> **Task instructions**
An exact reproduction of all the data is needed, with no images in it.

### Data listing ###

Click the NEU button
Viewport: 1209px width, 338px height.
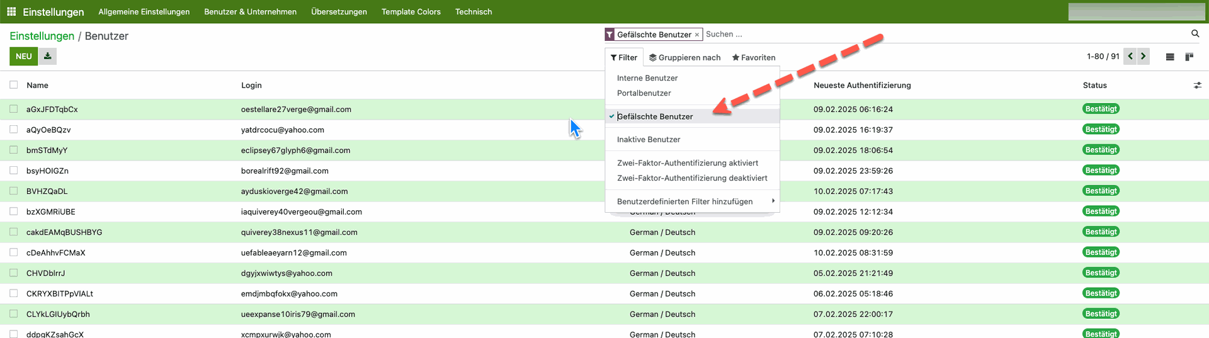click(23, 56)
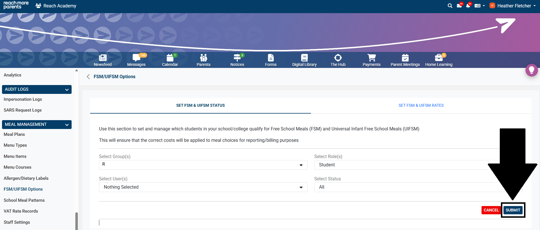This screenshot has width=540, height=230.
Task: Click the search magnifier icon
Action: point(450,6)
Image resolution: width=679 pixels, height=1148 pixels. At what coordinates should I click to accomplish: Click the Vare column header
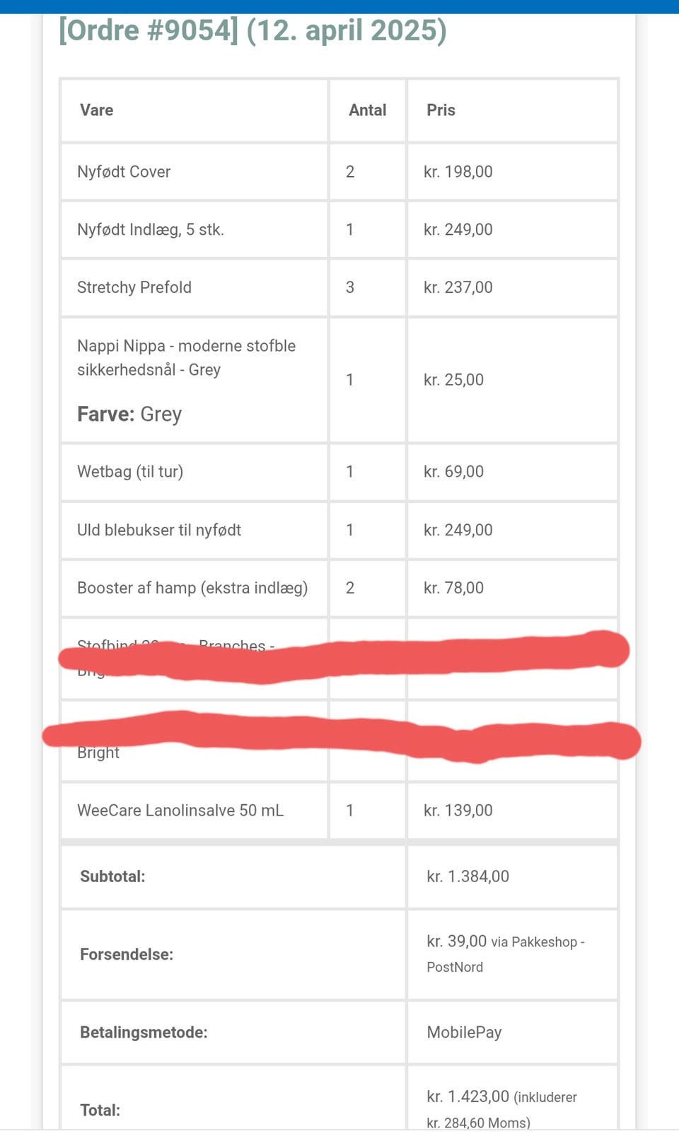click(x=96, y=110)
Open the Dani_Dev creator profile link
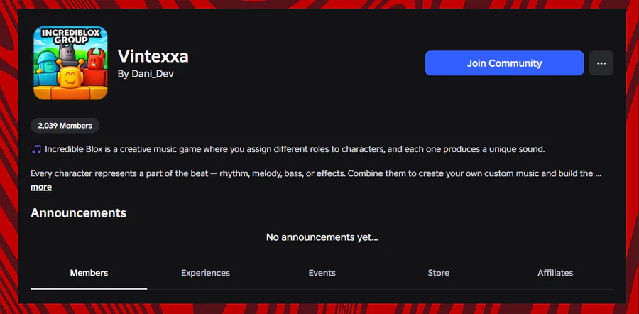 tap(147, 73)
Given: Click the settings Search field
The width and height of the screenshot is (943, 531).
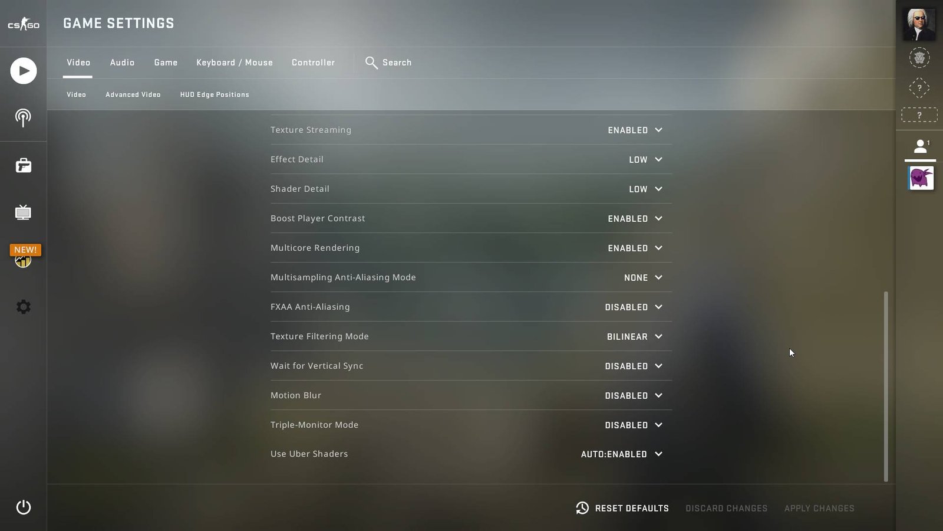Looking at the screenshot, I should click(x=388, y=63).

###

> **Task output**
Click the NEU button
Viewport: 1209px width, 338px height.
click(23, 56)
This screenshot has width=540, height=230.
Task: Click the search magnifier icon
Action: point(450,6)
Image resolution: width=679 pixels, height=1148 pixels. At what coordinates should I click to accomplish: Click the Vare column header
click(x=96, y=110)
Open the Dani_Dev creator profile link
 tap(147, 73)
Given: Click the settings Search field
The width and height of the screenshot is (943, 531).
Looking at the screenshot, I should click(x=388, y=63).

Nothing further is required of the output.